Many retailers are using pop-ups to test a concept or to determine if they can generate enough sales to make inking a longer-term deal worthwhile.
Meanwhile, landlords have found pop-ups are a great way to fill vacant storefronts, while still leaving their options open, should a long-term tenant come along.
“If you can put in a retailer for 90 or 120 days while you are negotiating a lease with a longer-term tenant, then why not?” asked Beth Azor, a commercial leasing agent with Azor Advisory Services. “If I can take another few months and get cash flow in the meantime, then congrats to me.”
Azor is leasing space to Spirit Halloween in Davie for a few months. At the same time, she’s working with several potential long-term retailers who have shown an interest in the property.
While pop-ups have been around for years, many more retailers are jumping on the bandwagon.
Christina Norsig, founder and CEO of PopUpInsider, a national online exchange for temporary real estate, wrote a book about pop-ups.
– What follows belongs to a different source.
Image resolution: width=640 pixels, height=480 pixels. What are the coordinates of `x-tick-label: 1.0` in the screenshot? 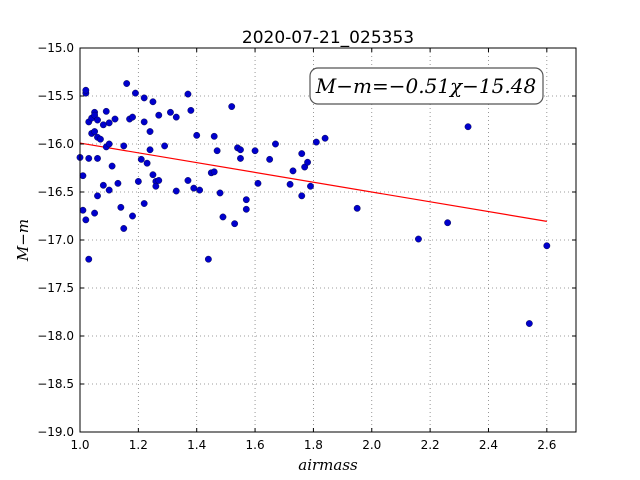 It's located at (80, 445).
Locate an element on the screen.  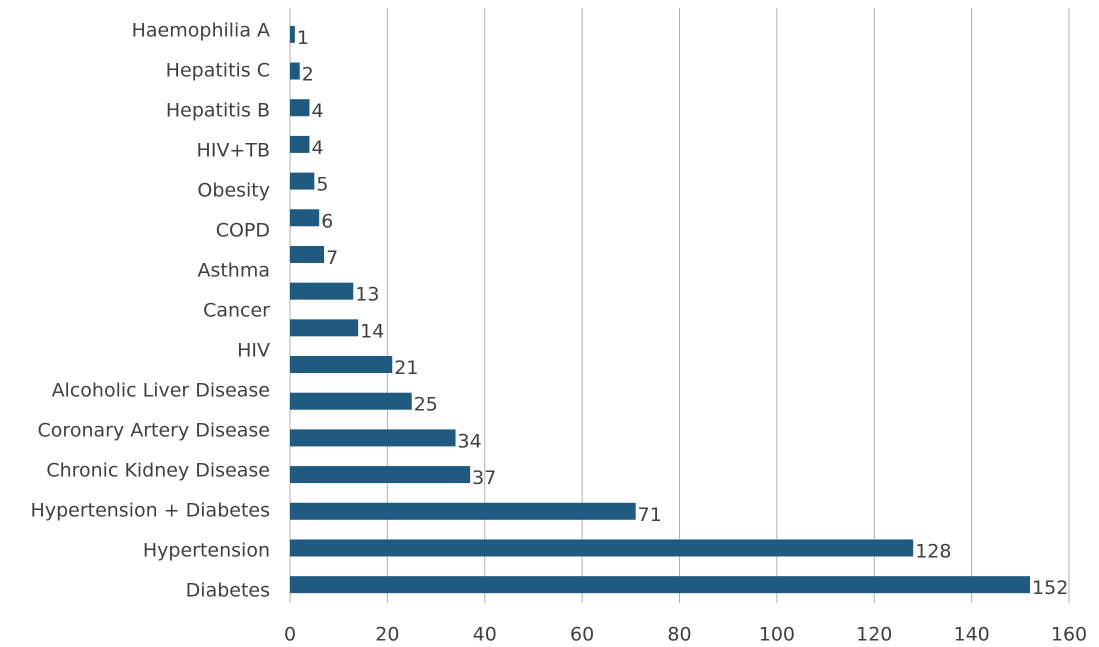
x-tick-label: 0 is located at coordinates (290, 635).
Miami is among those cities featured, as the art and fashion communities here have shown an interest in pop-ups.
“We had a tremendous amount of calls around Art Basel [in December] from designers and artists who wanted to attach themselves to the show,” Norsig said.
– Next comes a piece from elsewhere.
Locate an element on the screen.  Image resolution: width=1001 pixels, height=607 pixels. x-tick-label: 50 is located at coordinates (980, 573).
“It’s a nice way for smaller merchants to see if their ideas have legs,” she said. “If you do well and find there is a following, you might be inclined to take a long-term lease.”
Norsig’s website has two South Florida listings: one at Mizner Park in Boca Raton and another at the Village of Merrick Park in Coral Gables. Both are owned by General Growth Properties.
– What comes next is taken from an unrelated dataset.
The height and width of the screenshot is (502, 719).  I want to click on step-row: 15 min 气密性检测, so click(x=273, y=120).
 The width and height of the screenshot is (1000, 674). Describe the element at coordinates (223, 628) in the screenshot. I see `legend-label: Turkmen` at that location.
Although some landlords worry there’s a stigma attached to taking temporary tenants, Norsig disagrees.
“If you rent to a nice, creditworthy tenant, the property will show better, there’s action,” she said. “Customers want to see activity and other merchants are excited.”
The best potential pop-up stores are those that don’t require much buildout. Azor said e-commerce provides a great opportunity for landlords looking to fill space.
“Zappos would be a great pop-up,” she said. “They could do a small 1,000-square-foot store where you could come in, try on the shoes and, if you like them, order them online.”
Michael Comras of Comras Co., a Miami Beach-based retail and commercial development leasing company, said he is working on several pop-up stores, though he declined to name his clients.
He said the interest from international clients has also been very strong.
“We get calls every day from people in Brazil, Venezuela, Colombia,” Comras said. “They will take a store for a month or a season, or come up with a creative concept. If they like the market, it sometimes turns into a new long-term lease; maybe at that location, maybe at another.”
Nathan Werner, president of Retail Sites International in Fort Lauderdale, isn’t convinced pop-ups are the way to go.
“You never know when the next good thing might come along, and you may miss out on that call,” he said. “I would leave it vacant, rather than scare away someone who might sign for two years.”
But Steve Salzman, a broker with the The Shopping Center Group in Miami, disagrees. He said leases can be written in a way that allows the landlord to take back the space, while at the same time reimburse the tenant if it has made improvements.
“It can work as a win-win if the lease is structured to allow the landlord to recapture the space, while at the same time make the tenant whole,” Salzman said. “It’s better than a dark storefront.”